How George Pell's dark secrets of sexual abuse were exposed
As Cardinal George Pell ascended the senior ranks of the Catholic Church, he kept secret a dark history of sexually molesting young boys.
In the priest’s sacristy of Melbourne’s imposing St Patrick’s Cathedral in 1996, then newly-installed as Archbishop of Melbourne, Pell sexually molested a 13-year-old choirboy.
Exposed and pleasuring himself and still dressed in his ornate ceremonial robes, fresh from presiding over Sunday solemn mass, Pell then raped and abused the boy’s 13-year-old friend.
Pell has always denied the claims, calling them a “product of fantasy” and “absolute rubbish” when interviewed by police in Rome three years ago.
But after a month-long trial and three delays of deliberations, a jury unanimously convicted Pell in December.
The verdict has been suppressed until now for legal reasons.
Physically ailing, the cardinal has been free on bail.
But on Wednesday the man who rose to become Australia’s highest-ranked Catholic, the Vatican’s number three man and a trusted adviser to the Pope, will be taken into custody.
World’s most senior Catholic guilty of sex offences
Pell is the world’s most senior Catholic to be charged with or found guilty of child sex offences.
He stood down from his position as Vatican treasurer to fight the charges and his membership of the Group of Nine Cardinals was suspended by Pope Francis in December.
Pell will be sentenced in March on one charge of sexually penetrating a child and four counts of committing indecent acts with children.
An appeal has already been lodged and Pell continues to maintain his innocence.
Only one of Pell’s victims gave evidence at the trial. He knows the verdict and will hear Pell’s punishment when it’s handed down by County Court Chief Judge Peter Kidd.
The other died of a heroin overdose in 2014 having never admitted the abuse he suffered, not even to his parents when they asked if he’d been a victim.
But his absence didn’t matter to the jury who believed the prosecution’s case and his friend’s evidence that the abuse was not the “far-fetched fantasy” Pell’s legal team claimed.
Jurors accepted the memories of the surviving choirboy, now in his 30s, about the awful minutes that followed that mass a week or two before Christmas.

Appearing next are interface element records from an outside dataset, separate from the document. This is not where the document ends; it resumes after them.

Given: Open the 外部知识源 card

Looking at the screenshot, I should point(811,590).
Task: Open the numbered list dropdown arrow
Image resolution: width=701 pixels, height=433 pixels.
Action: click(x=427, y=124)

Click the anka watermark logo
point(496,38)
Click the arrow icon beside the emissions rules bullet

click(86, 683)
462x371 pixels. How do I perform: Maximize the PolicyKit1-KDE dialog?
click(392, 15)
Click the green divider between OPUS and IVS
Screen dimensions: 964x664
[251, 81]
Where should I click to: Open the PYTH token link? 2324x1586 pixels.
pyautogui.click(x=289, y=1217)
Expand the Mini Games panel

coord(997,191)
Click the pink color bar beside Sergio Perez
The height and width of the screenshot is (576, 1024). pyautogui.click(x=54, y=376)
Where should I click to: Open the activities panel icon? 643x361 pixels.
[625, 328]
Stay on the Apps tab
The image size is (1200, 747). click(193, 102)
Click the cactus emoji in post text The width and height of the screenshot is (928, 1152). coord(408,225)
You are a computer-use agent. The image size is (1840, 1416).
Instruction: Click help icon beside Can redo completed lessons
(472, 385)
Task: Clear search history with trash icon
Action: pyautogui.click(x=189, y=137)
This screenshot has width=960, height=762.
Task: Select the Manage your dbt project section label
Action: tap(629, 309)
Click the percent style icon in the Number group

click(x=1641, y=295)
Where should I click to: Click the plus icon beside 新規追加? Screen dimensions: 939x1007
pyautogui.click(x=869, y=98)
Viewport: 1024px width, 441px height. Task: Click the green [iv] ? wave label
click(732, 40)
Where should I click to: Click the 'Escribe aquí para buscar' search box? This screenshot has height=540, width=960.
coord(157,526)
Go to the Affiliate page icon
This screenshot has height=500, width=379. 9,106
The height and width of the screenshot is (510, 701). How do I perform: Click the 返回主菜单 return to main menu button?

The boys, both on scholarships to the prestigious St Kevin’s College, had been “caught” by Pell swigging sacramental wine in the priest’s sacristy after sneaking away from the post-mass procession.
Pell planted himself in the doorway and scolded them. He then undid his pants and pulled his penis from under his ceremonial robes.
Victim’s testimony details horrid recollection of Pell’s abuse
The court was closed for the survivor’s evidence of the events that followed – his recollection of standing frozen, watching his friend “squirm” as his head was pulled toward Pell’s genitals.
“Then he turned to me,” he said, in evidence quoted later by Senior Crown Prosecutor Mark Gibson SC.
The survivor recalled Pell orally raping him and demanding he then remove his pants, which he did.
Pell fondled the boy’s genitals while masturbating himself. The teen put his pants back on and together the boys rejoined their choir.
Afraid of jeopardising his schooling and not understanding what had happened or “if it was normal”, the survivor didn’t say a word for years.
Not even when, a month or so later, Pell shoved him against a wall in a cathedral corridor and fondled his genitals.
Why victim came forward
“It’s something I’ve carried for the whole of my life … it took a courage much later in life for me to even think about coming forward,” he told the jury.
Pell’s high-profile barrister Robert Richter QC told the jury Pell had returned voluntarily from Rome – where he had diplomatic immunity – to clear his name.
He made the same point months earlier in a first trial that ended with jurors discharged, some sobbing, after being unable to reach a unanimous verdict.
The PowerPoint defence
In a move rarely – if ever – seen in a Victorian court, Mr Richter used a slideshow to lay out the defence case in his closing remarks.
It relied largely on the claim that 10 “independently impossible” events would have to have occurred in the same 10-minute window for the abuse to have occurred unseen.
He had wanted to use a graphic – compared by prosecutors to the Pacman game – to demonstrate his point but permission was denied.
Instead he relied on dot points and bold quotes.
“Only a madman would attempt to rape boys in the priest’s sacristy immediately after Sunday solemn mass,” he declared, with the words projected in big, bold letters on a screen behind him.
Victoria’s Court of Appeal will decide if the jury’s verdict stands.
In the meantime the Catholic Church, tainted by a child sexual abuse scandal in archdiocese worldwide, must deal with its advent at the highest levels of the Holy See.